▸ Selected extract:
■ ■ ■ ■ ■

Advent: Putting Last Things First

By Jim Tonkowich Published on November 27, 2022

(Note: originally published December 8, 2020.)

While I hope for good things under the tree, I’ve already received the best Advent/Christmas gift anyone has ever given me. A friend sent me this email from his ICU bed: “As I lie here in a hospital bed on a ventilator after literally dying 4 weeks ago … God is good. I did get a glimpse of the other side … glorious.”

Ah, the Christmas season. Contemplating the coming of the Christ Child and looking forward to Christmas Day. “Angels from the Realms of Glory,” “Silent Night,” “O, Holy Night,” along with a few ditties like “Santa Claus is Coming to Town” and “Silver Bells” ring in our ears as we decorate and shop for gifts.

After all, the birth of Jesus is the beginning of our salvation and hope. So at Christmas — beginning with Advent — we put first things first.

Yet as strange as it may seem, most of Advent is traditionally not about Jesus’ birth in Bethlehem at all. Rather than putting first things first, we’re encouraged to put last things first.

■ ■ ■ ■ ■

▸ Provided material:
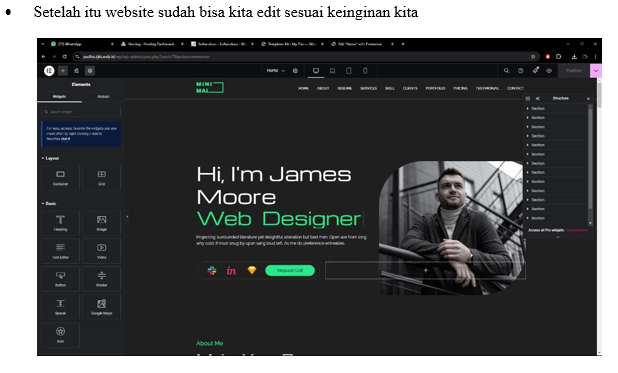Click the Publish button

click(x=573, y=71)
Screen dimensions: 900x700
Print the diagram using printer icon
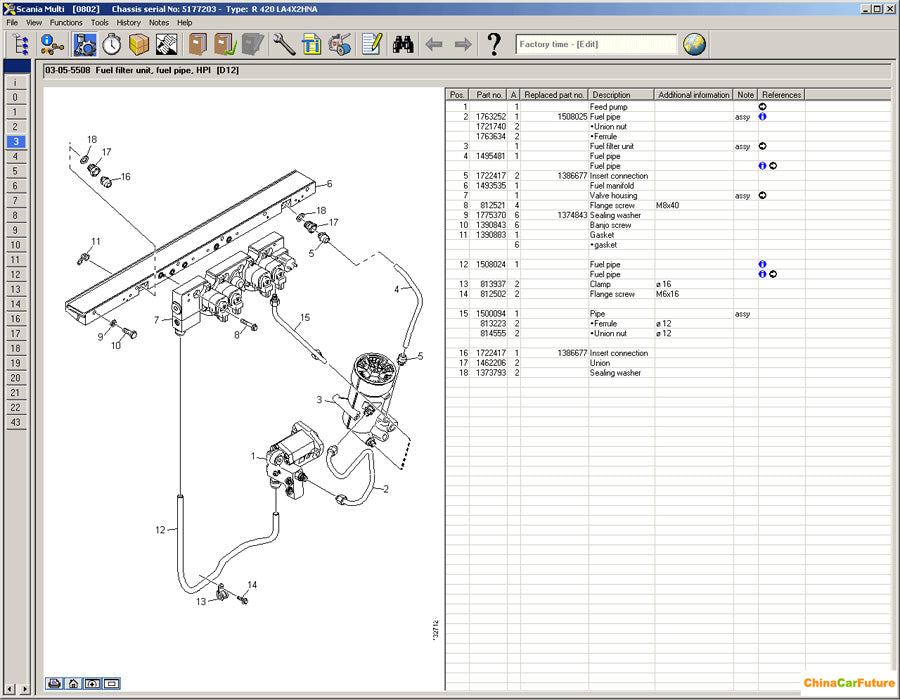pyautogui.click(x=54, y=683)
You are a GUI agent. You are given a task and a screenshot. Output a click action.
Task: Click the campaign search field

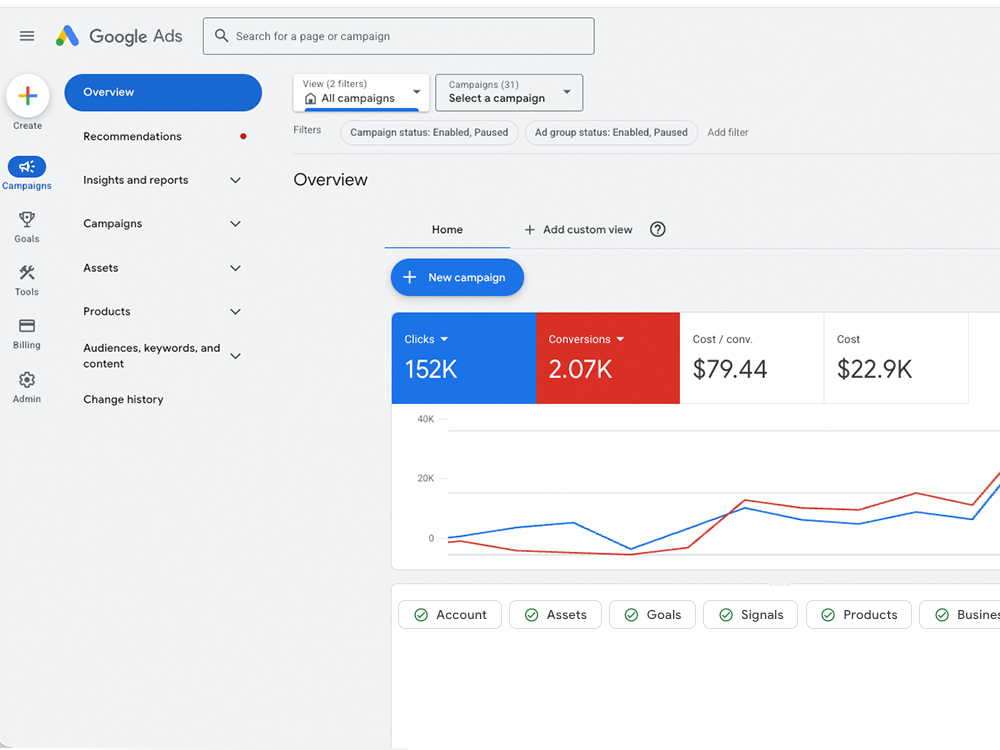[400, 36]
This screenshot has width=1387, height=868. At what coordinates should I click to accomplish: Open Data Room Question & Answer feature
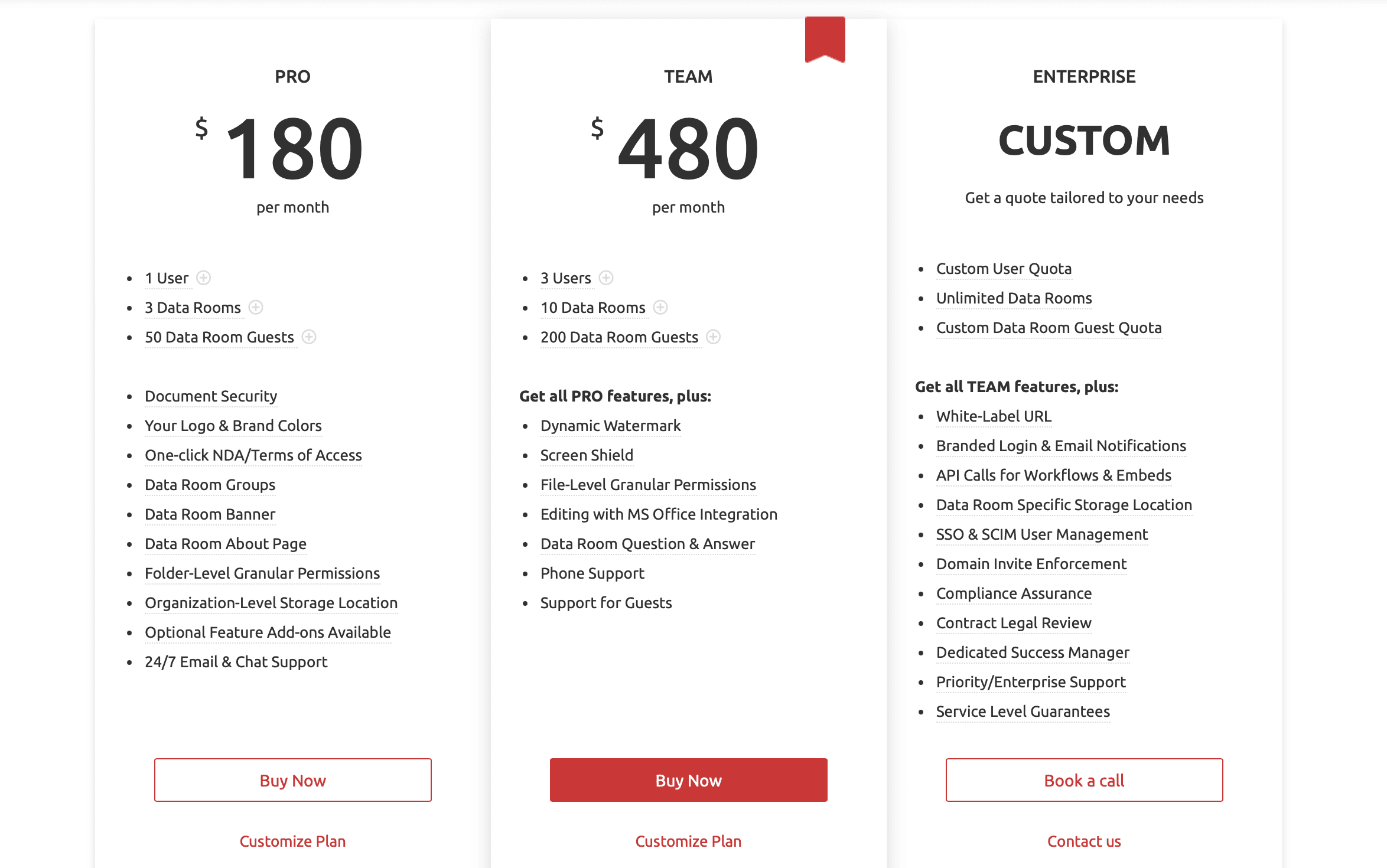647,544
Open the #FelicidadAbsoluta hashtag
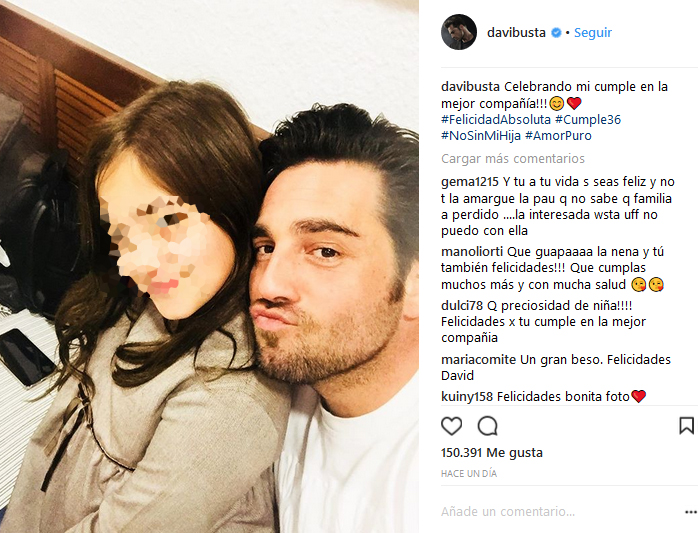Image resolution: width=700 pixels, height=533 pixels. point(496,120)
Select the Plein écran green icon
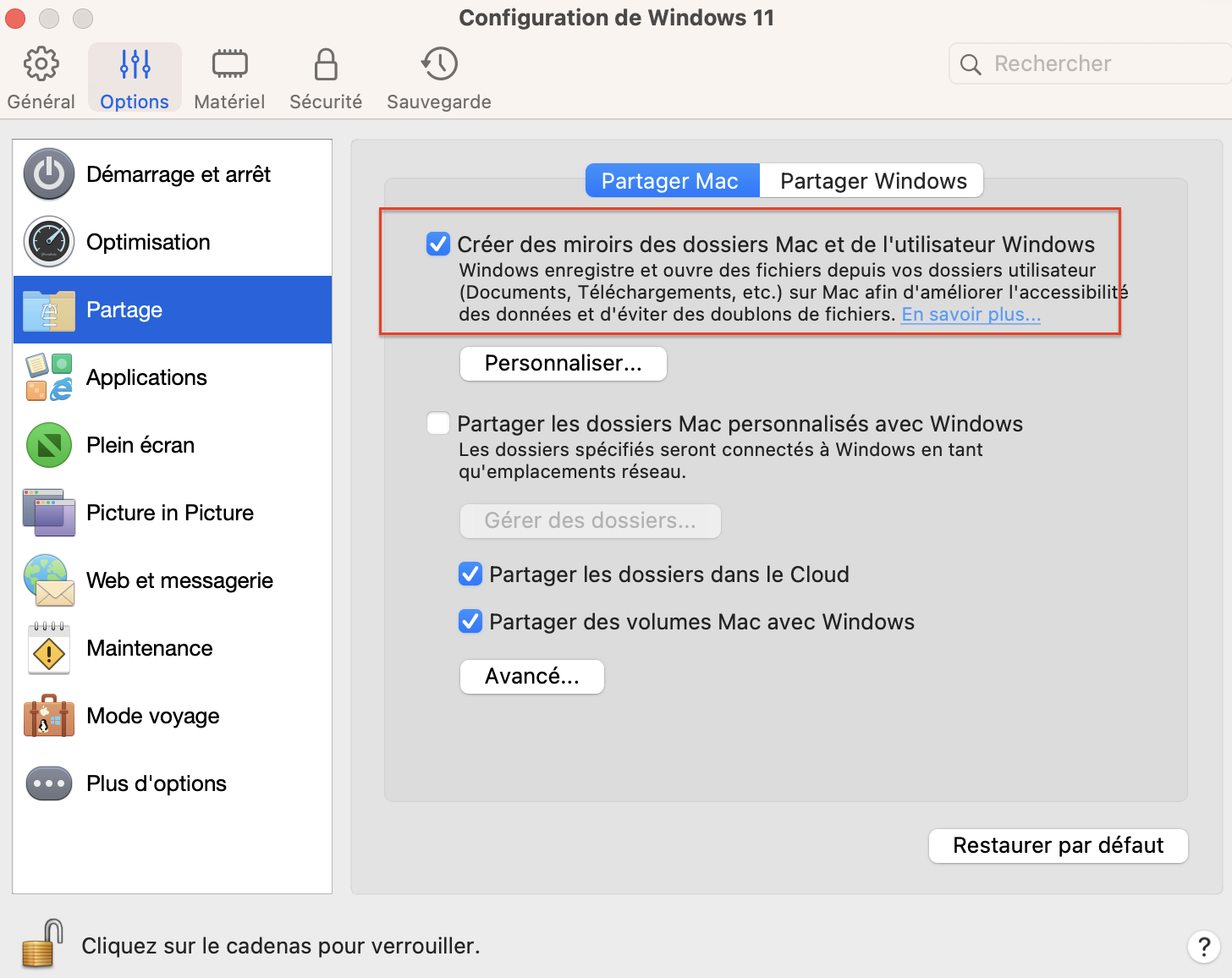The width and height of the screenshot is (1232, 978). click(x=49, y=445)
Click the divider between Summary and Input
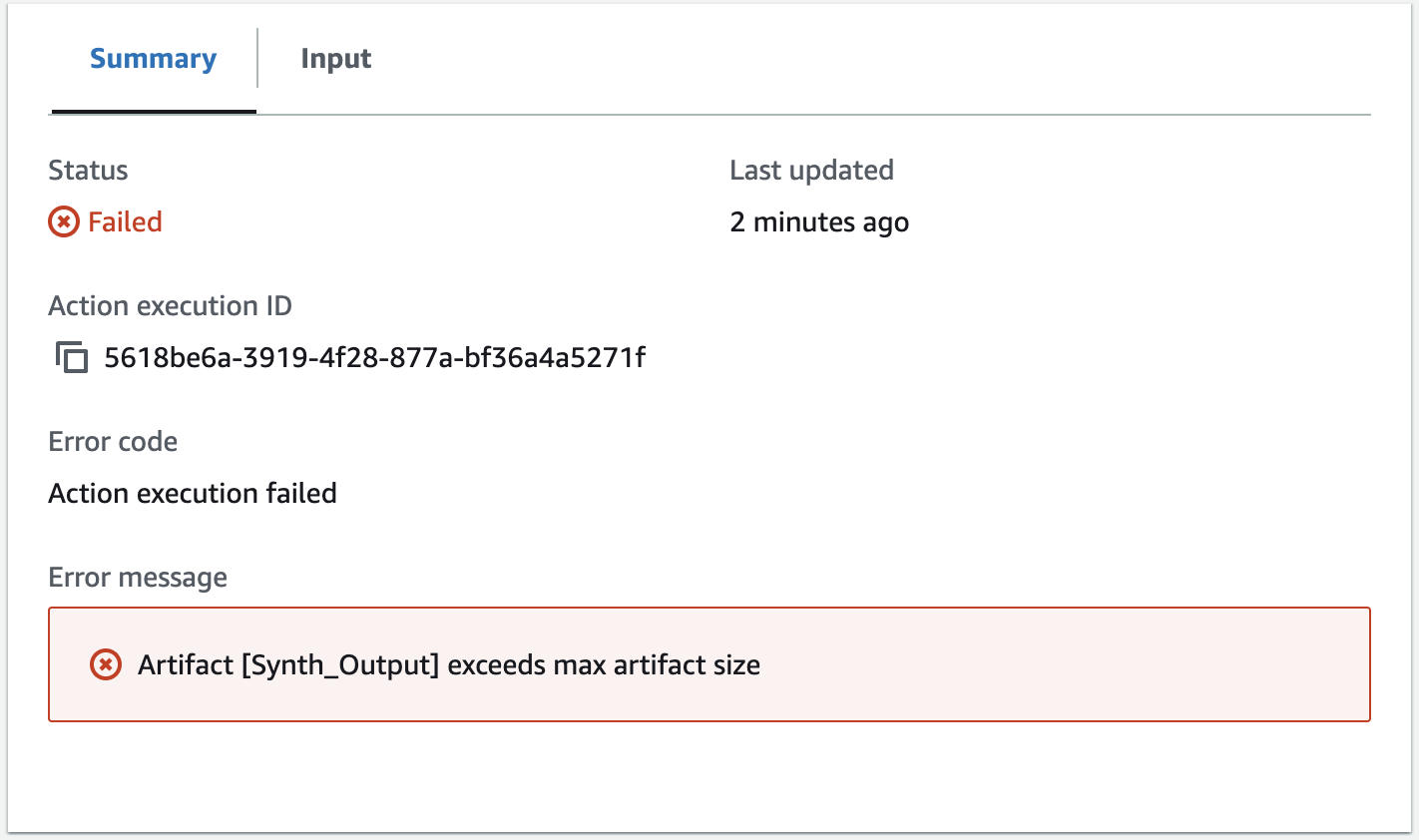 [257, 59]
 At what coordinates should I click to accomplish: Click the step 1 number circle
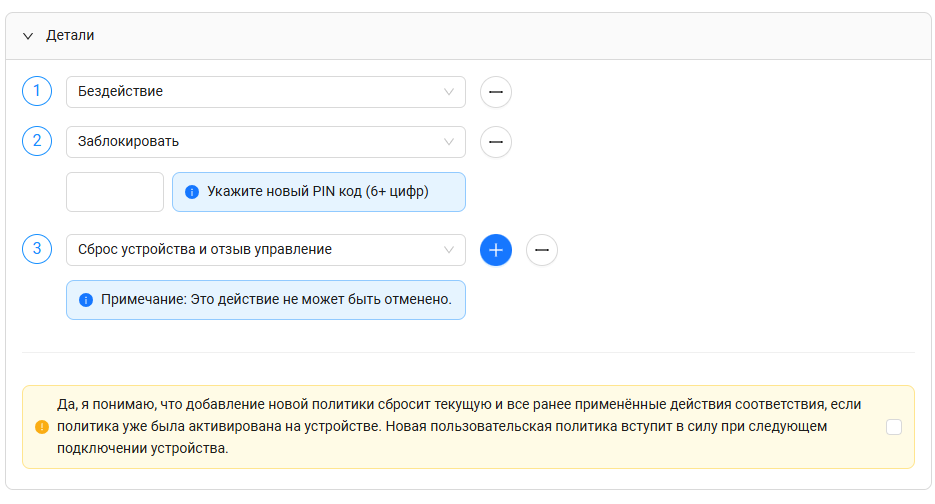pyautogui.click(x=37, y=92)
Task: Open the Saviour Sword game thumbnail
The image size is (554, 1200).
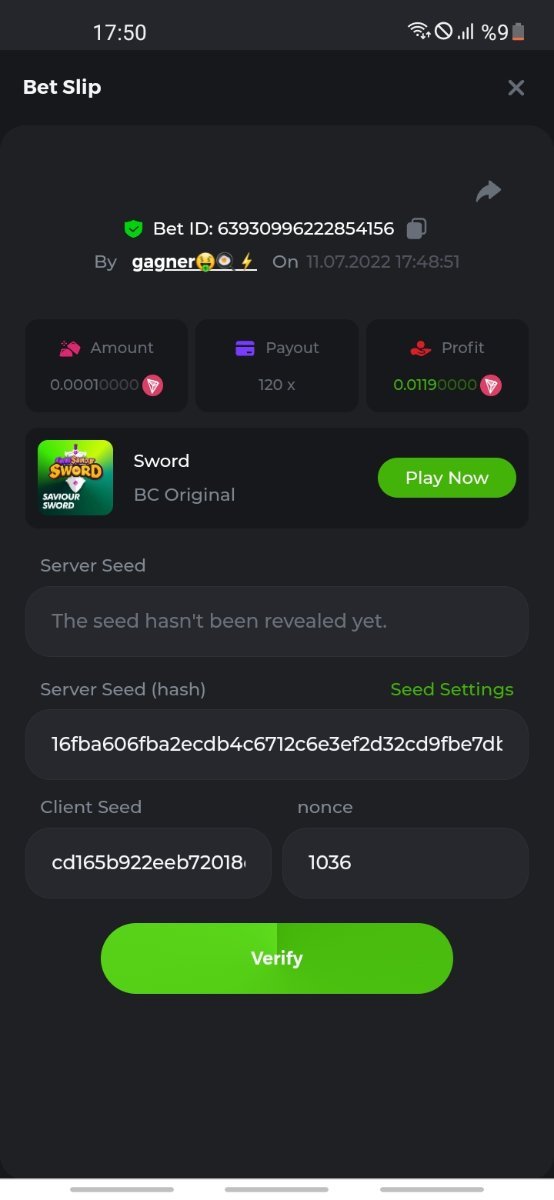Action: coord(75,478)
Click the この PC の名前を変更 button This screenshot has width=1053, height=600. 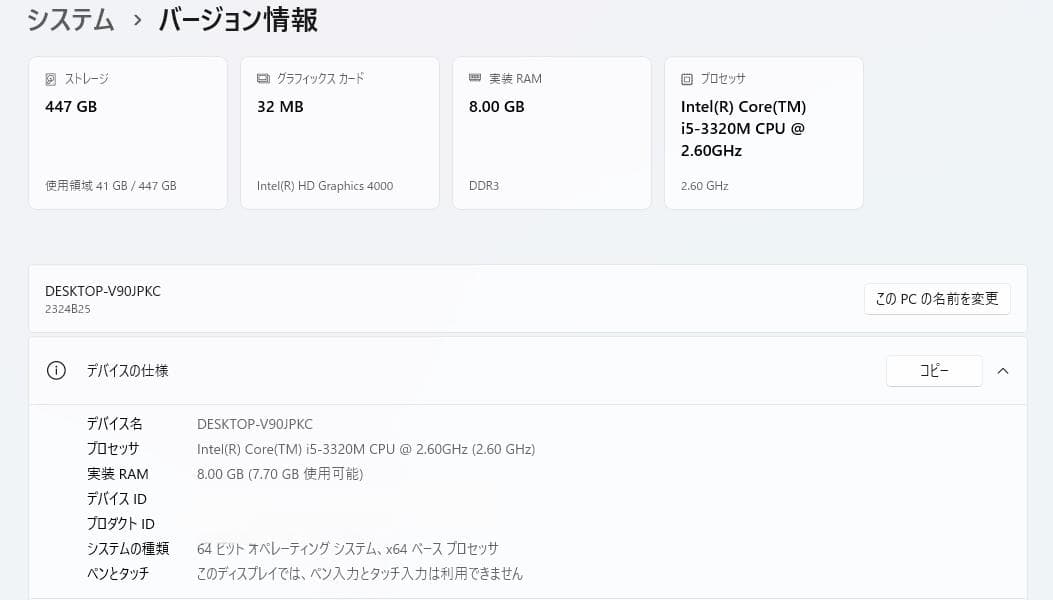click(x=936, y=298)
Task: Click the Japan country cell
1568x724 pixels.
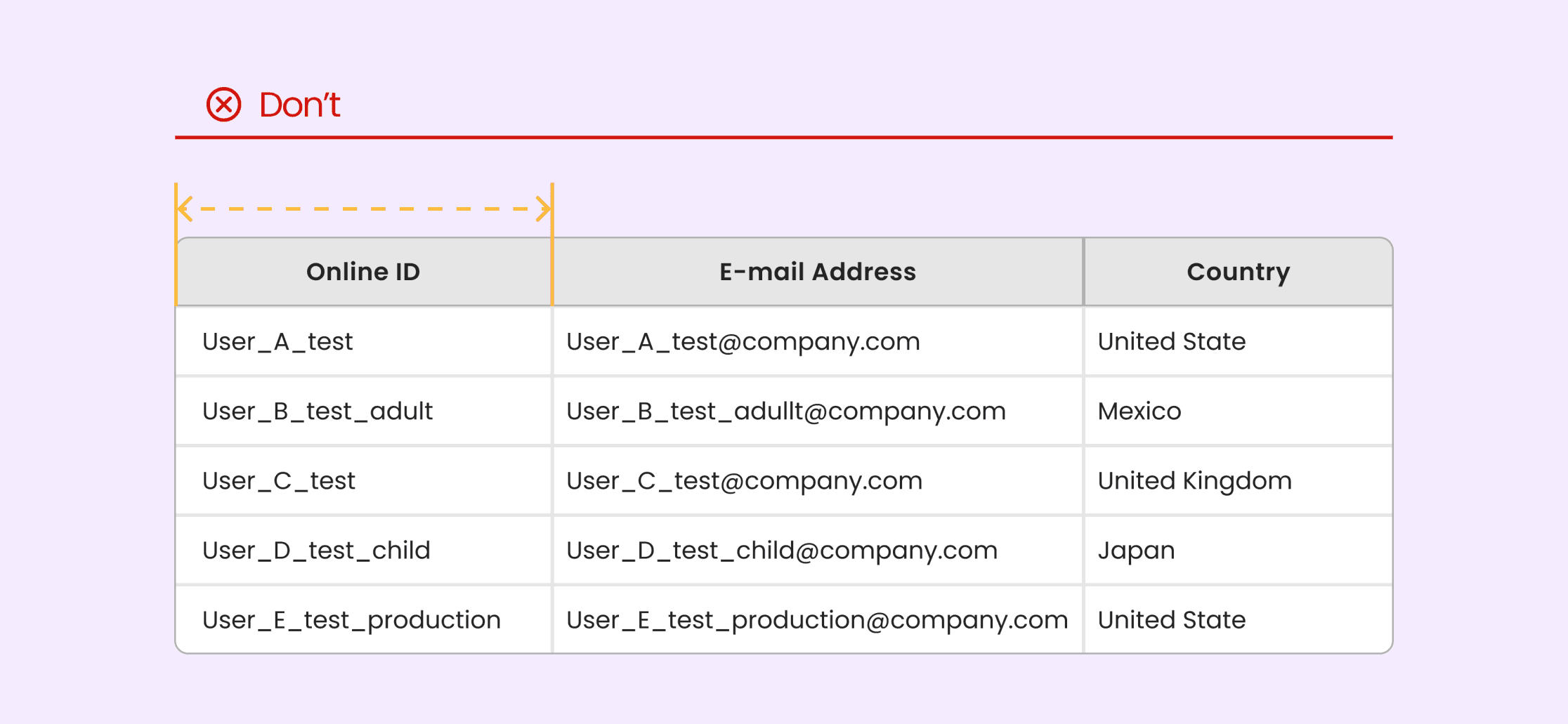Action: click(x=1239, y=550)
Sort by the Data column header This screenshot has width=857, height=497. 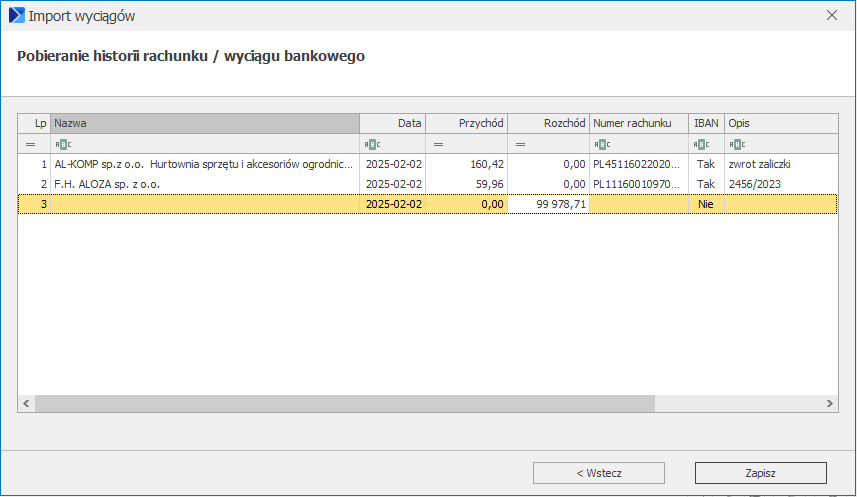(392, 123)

■ ■ ■ ■ ■

▸ Task brief:
Answer these questions from the Advent article:
1. When was it originally published?
2. Where was the friend when he sent the email?
3. What is most of Advent traditionally not about?

▸ Exercise answer:
1. December 8, 2020.
2. In an ICU bed, on a ventilator.
3. Jesus' birth in Bethlehem.